#### GIVEN INFORMATION

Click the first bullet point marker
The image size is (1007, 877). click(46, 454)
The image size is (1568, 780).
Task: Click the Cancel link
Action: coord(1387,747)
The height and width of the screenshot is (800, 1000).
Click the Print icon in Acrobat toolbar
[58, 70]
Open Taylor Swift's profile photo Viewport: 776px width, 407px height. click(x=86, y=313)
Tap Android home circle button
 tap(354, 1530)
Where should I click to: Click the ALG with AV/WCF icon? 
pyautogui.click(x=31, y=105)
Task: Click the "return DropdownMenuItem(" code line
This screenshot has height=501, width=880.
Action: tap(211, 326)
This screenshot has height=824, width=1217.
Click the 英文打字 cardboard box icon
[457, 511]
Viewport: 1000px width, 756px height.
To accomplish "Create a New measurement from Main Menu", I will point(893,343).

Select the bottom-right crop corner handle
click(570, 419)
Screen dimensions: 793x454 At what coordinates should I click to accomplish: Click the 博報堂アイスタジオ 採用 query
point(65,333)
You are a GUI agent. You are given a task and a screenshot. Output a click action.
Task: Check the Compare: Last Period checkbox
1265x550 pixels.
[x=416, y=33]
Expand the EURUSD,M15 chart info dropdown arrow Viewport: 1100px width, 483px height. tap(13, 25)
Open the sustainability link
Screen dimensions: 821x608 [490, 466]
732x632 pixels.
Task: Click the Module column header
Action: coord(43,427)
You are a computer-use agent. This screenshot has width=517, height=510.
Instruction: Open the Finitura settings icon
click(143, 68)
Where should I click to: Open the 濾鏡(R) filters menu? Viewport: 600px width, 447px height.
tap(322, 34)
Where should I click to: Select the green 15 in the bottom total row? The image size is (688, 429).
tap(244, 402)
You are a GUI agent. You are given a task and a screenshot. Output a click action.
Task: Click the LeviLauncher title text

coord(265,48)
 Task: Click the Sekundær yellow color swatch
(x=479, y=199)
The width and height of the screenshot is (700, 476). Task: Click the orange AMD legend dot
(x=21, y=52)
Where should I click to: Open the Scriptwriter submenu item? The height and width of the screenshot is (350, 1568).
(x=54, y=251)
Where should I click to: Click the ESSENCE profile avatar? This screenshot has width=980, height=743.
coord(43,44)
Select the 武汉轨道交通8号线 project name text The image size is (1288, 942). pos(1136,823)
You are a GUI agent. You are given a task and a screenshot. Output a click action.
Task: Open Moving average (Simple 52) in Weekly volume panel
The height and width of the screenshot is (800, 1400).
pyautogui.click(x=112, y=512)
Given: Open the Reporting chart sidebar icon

########

ACTIVITY
Exactly as they appear above, write out all of the lines.

TASK ANSWER
Click the first bullet point marker
The image size is (1007, 877). click(46, 454)
The image size is (1568, 780).
Task: Click the Cancel link
Action: coord(1387,747)
The height and width of the screenshot is (800, 1000).
Click the Print icon in Acrobat toolbar
[58, 70]
Open Taylor Swift's profile photo Viewport: 776px width, 407px height. click(x=86, y=313)
Tap Android home circle button
 tap(354, 1530)
Where should I click to: Click the ALG with AV/WCF icon? 
pyautogui.click(x=31, y=105)
Task: Click the "return DropdownMenuItem(" code line
This screenshot has height=501, width=880.
Action: tap(211, 326)
This screenshot has height=824, width=1217.
Click the 英文打字 cardboard box icon
[457, 511]
Viewport: 1000px width, 756px height.
To accomplish "Create a New measurement from Main Menu", I will point(893,343).

Select the bottom-right crop corner handle
click(570, 419)
Screen dimensions: 793x454 At what coordinates should I click to accomplish: Click the 博報堂アイスタジオ 採用 query
point(65,333)
You are a GUI agent. You are given a task and a screenshot. Output a click action.
Task: Check the Compare: Last Period checkbox
1265x550 pixels.
[x=416, y=33]
Expand the EURUSD,M15 chart info dropdown arrow Viewport: 1100px width, 483px height. tap(13, 25)
Open the sustainability link
Screen dimensions: 821x608 [490, 466]
732x632 pixels.
Task: Click the Module column header
Action: coord(43,427)
You are a computer-use agent. This screenshot has width=517, height=510.
Instruction: Open the Finitura settings icon
click(143, 68)
Where should I click to: Open the 濾鏡(R) filters menu? Viewport: 600px width, 447px height.
tap(322, 34)
Where should I click to: Select the green 15 in the bottom total row? The image size is (688, 429).
tap(244, 402)
You are a GUI agent. You are given a task and a screenshot. Output a click action.
Task: Click the LeviLauncher title text

coord(265,48)
 Task: Click the Sekundær yellow color swatch
(x=479, y=199)
The width and height of the screenshot is (700, 476). Task: Click the orange AMD legend dot
(x=21, y=52)
Where should I click to: Open the Scriptwriter submenu item? The height and width of the screenshot is (350, 1568).
(x=54, y=251)
Where should I click to: Click the ESSENCE profile avatar? This screenshot has width=980, height=743.
coord(43,44)
Select the 武汉轨道交通8号线 project name text The image size is (1288, 942). pos(1136,823)
You are a GUI agent. You are given a task and a screenshot. Output a click action.
Task: Open Moving average (Simple 52) in Weekly volume panel
The height and width of the screenshot is (800, 1400).
pyautogui.click(x=112, y=512)
Given: Open the Reporting chart sidebar icon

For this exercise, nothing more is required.